Ce test a été réalisé à partir d'une version éditeur

  • Quelques idées intéressantes...
  • L'esthétique BD
  • Le pitch et le concept de départ
  • ... Mais aucunement abouties
  • Une histoire qui manque d'intérêt et survole son sujet
  • Un gameplay imprécis et perfectible
  • Un univers vide et sans consistance
  • Des affrontements répétitifs et qui manquent d'intensité
  • Une durée de vie dérisoire
5
  • PC
  • PlayStation 4
  • PlayStation 5
  • Switch
  • Xbox One
  • Xbox Series X | S

Foreclosed

A propos de notre notation

L’avis de la rédaction

Membre Actugaming.net

Sur le papier, Foreclosed avait plusieurs atouts pour lui.
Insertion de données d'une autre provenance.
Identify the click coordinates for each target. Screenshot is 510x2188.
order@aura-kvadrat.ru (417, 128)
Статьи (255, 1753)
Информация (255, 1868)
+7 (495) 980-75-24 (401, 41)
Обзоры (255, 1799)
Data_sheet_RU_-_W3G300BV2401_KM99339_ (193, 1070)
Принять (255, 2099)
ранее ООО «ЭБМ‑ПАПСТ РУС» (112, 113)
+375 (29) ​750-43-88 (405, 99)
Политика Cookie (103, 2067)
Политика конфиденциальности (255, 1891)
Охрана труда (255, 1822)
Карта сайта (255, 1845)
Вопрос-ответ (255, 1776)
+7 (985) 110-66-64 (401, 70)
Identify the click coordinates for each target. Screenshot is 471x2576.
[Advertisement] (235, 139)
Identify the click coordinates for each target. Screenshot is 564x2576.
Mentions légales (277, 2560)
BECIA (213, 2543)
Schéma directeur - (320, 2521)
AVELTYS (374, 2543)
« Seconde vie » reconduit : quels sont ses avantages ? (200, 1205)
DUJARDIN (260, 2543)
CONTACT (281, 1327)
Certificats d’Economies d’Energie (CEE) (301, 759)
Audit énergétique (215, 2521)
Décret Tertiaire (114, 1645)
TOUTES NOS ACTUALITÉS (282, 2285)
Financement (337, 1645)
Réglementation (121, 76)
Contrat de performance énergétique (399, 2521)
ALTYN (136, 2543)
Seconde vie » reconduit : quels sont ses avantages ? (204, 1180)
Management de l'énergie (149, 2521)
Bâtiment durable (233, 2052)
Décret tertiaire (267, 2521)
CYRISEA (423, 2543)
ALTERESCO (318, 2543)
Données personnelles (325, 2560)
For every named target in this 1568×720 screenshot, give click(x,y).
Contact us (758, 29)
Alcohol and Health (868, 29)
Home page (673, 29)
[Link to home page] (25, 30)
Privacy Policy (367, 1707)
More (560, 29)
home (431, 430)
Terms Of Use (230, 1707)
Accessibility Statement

Son univers et son esthétique, mais aussi la promesse d'un gameplay travaillé et capable de renouvellement. Malheureusement, en plus d'une aventure trop courte qui s'arrête pas forcément au moment le plus opportun, tout vole en éclat après quelques niveaux. Le jeu comporte trop d'imprécisions techniques, il laisse une sensation d'inachevé qui rend l'expérience oubliable. Puis, l'écriture n'est pas des plus inspirée, ce qui est bien regrettable compte tenu du projet et de son parti pris cyberpunk.